A life managing epilepsy is exhausting in all ways. Physically so because sleep is so sporadic and sometimes non-existent. And it's emotionally exhausting because there are never any answers. In fact, the more answers you seek, the more questions arise. We spend our entire day doing all of the "recommended" things. We give meds, TRY to maintain a sleep schedule, arrange therapies (and work on them in our FREE time), and follow a strict diet. However, we are also constantly looking for those things that aren't necessarily recommended. Recently we've discovered one such method.
It actually started around Easter time when Easton, my 2-year-old epileptic son, found some of his siblings Easter eggs and opened them up to discover little chocolate eggs inside. Now, you would think that this would have been an issue for him because only a few short hours before he pretended that he was as weak as a wet noodle. This was because it was occupational therapy time, and as wonderful as his therapist is to him, he is ornery and rebellious for her. He just couldn't muster the strength to grasp a small object, however now he was opening the eggs on his own and pulling the candy out...interesting. Anyway, I didn't know he was doing this for quite some time and when I found him, his face was covered in chocolate and he had empty candy wrappers in his hands. I assumed that we would see several seizures following this little mischievious moment because he was on a carbohydrate restricted diet at the time. However, I was pleasantly surprised to see NO seizures for several hours. This is unheard of for Easton, and although I didn't attribute it to the chocolate at the time, I did joke that it would be his new drug of choice. That joke is becoming less and less funny as we discover more seizure-free moments at the hand of chocolate.
Easton's ketogenic diet allows for few "fun" foods. So, when his dietitian gave me a recipe for a "chocolate" snack I jumped on the chance to give him something new. The chocolates consist of 11g of real butter and 5g of cocoa. I also add vanilla flavoring and some liquid sweetener. I gave them to him for the first time on a day that he'd had SEVERAL hours of seizure clusters. They seemed to be relentless for so long and I figured it wouldn't hurt him and might even be a nice treat for him. I gave them to him at 7pm one evening and by 7:30 the seizure count had been cut by at least 80%. Then, from 7:30 to midnight he had none. ZERO. ZILCH. NADA. WHAT?!?!?! Are you kidding me? Of course, thanks to my father, I am forever the skeptic and so I still wasn't convinced that this was caused entirely by the chocolate. However, I have now tested this theory several times and each time the number of seizures drops drastically and many times he'll have only one or two for several hours.

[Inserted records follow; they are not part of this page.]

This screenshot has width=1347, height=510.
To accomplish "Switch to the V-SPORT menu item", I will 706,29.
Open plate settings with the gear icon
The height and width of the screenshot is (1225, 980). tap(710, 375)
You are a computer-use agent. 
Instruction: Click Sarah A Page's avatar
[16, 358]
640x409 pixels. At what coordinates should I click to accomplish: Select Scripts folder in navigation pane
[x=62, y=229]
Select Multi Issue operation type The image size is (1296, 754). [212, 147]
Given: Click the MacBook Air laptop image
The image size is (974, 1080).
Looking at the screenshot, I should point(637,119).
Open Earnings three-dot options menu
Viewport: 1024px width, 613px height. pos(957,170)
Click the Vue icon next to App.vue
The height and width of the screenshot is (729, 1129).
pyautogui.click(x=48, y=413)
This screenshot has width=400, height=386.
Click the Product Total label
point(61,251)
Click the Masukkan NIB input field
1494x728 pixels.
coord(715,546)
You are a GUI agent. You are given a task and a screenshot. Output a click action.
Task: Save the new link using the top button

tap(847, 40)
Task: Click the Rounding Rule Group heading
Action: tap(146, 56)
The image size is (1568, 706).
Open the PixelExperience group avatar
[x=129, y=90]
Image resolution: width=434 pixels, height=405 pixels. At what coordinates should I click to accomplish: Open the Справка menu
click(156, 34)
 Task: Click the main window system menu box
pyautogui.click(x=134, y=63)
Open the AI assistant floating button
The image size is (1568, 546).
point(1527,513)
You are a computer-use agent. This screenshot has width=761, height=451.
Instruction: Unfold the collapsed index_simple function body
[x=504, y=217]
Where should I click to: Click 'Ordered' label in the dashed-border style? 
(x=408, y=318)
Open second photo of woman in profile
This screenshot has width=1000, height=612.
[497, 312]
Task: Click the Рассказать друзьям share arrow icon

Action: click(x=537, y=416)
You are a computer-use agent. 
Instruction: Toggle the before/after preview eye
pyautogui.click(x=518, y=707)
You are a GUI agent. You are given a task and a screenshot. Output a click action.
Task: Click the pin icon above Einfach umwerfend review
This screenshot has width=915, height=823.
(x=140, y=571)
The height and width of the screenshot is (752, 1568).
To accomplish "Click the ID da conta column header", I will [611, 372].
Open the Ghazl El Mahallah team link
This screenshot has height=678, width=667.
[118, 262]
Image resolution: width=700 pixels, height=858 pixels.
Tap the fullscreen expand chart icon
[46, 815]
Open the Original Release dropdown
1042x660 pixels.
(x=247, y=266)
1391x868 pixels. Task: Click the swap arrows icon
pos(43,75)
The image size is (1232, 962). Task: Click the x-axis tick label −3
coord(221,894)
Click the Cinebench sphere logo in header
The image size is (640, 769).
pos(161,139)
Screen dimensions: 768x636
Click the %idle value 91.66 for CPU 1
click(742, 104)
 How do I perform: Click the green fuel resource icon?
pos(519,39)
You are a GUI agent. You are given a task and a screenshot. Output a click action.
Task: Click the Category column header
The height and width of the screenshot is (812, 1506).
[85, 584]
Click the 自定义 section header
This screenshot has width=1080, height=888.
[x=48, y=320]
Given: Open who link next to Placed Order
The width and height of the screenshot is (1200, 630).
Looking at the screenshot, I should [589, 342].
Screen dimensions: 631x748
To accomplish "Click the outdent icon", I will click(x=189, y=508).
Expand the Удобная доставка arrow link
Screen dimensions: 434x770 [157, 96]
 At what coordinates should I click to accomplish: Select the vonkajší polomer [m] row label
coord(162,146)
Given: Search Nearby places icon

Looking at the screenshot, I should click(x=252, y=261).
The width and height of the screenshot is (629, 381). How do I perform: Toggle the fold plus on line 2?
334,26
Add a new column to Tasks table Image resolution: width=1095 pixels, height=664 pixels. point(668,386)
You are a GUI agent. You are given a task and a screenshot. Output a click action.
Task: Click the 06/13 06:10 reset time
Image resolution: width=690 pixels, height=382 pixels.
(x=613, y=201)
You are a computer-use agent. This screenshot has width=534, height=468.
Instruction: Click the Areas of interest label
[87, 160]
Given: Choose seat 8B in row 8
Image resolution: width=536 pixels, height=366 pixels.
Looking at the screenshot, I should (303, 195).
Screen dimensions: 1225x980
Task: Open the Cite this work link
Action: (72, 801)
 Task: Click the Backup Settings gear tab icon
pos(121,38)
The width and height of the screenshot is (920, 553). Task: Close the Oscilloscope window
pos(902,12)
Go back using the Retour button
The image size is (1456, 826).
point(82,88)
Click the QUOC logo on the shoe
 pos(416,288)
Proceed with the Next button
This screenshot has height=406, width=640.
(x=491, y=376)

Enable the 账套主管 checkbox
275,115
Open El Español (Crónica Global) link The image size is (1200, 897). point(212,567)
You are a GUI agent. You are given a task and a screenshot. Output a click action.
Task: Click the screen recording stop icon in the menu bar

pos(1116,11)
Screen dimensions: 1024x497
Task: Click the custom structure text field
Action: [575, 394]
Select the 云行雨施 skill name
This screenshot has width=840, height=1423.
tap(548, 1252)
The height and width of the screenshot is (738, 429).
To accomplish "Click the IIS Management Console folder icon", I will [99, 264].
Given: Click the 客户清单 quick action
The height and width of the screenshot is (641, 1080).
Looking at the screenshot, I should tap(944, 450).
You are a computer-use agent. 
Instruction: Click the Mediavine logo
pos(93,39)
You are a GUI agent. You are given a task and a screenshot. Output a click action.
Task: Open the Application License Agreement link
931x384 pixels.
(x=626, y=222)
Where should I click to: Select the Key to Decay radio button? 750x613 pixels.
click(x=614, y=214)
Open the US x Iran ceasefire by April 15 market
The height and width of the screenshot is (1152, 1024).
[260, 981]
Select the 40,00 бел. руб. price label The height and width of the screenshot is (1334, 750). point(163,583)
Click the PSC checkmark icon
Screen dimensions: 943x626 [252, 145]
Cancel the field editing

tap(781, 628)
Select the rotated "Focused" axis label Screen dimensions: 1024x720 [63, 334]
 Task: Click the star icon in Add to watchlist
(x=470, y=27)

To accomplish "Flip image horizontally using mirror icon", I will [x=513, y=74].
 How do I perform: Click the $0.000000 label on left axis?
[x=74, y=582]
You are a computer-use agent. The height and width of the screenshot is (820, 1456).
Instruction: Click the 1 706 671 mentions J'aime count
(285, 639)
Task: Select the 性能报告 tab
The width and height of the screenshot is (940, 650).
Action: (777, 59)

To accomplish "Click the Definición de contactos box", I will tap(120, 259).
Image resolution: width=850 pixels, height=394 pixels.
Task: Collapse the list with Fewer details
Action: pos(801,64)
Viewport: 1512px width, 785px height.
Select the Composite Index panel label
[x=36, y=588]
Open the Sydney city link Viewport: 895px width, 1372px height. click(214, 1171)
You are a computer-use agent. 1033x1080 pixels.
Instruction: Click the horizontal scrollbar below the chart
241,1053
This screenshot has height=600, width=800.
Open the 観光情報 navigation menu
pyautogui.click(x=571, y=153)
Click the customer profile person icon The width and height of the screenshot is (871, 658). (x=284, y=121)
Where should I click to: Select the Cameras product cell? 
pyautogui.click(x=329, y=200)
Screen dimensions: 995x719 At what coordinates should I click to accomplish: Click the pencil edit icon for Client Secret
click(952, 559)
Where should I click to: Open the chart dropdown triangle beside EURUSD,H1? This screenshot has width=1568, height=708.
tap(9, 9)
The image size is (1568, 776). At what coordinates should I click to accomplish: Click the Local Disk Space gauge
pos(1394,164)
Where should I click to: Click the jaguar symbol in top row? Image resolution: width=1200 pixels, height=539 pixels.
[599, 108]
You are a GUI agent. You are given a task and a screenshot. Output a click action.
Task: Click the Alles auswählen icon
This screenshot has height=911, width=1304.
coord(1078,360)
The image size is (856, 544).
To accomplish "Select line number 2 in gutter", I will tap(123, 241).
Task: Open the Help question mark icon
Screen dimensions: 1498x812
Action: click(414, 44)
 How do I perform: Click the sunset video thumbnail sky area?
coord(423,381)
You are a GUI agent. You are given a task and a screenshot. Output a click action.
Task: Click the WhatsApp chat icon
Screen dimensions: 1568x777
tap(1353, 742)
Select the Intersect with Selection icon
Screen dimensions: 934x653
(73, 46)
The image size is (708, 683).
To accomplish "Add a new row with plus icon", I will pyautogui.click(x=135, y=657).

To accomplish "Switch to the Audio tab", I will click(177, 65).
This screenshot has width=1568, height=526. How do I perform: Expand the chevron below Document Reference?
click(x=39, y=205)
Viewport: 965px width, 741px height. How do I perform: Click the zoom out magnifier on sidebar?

My brain immediately hits overdrive anytime something like this happens and I try to make sense of it. I picture that word "brainstorm" when this happens because that's exactly how I see it in my brain. Words, theories, ideas come flooding in and I dump what I don't need and hang on to those things that I think may be workable possibilities. So far, the only thing I can come up with is that chocolate is derived from cocoa. Cocoa. Cocaine. Caffeine. Stimulants. Sometimes stimulants work differently in some people's brains than they do in others. My brother is autistic and giving him Mt. Dew is like giving him Prozac. The same is true for Ritalin in a person with ADHD. Ritalin is a stimulant and would send you or I on a roller coaster ride of energy, but in someone whose brain functions differently it allows them to focus. I began to brainstorm this idea and thought that maybe we are giving too many brain-numbing medications to some epilepsy patients and maybe they need a brain stimulant. I know every neurologist who may ever happen to hear this theory would probably have an aneurysm because you are supposed to avoid caffeine with epilepsy. But, I watch this kid 24 hours a day 7 days a week, and I am telling you that chocolate makes a difference. Why? I don't really know, but to be honest, I don't care. It would be great if something could be discovered someday that could help thousands of others, but at the moment I'm only interested in this one patient. The one that I watch struggle to do things that people take for granted every single day. The one with the curly dark hair and amazing blue eyes. The one who loves cows and dancing to music. He's the one I work for. He's the one I suffer with day in and day out. He's the one I'll die trying to help. And I realize that maybe none of this is useful. I do understand that countless other variables could be at work here. But, I wonder, if there are no right answers how can there be any wrong ones?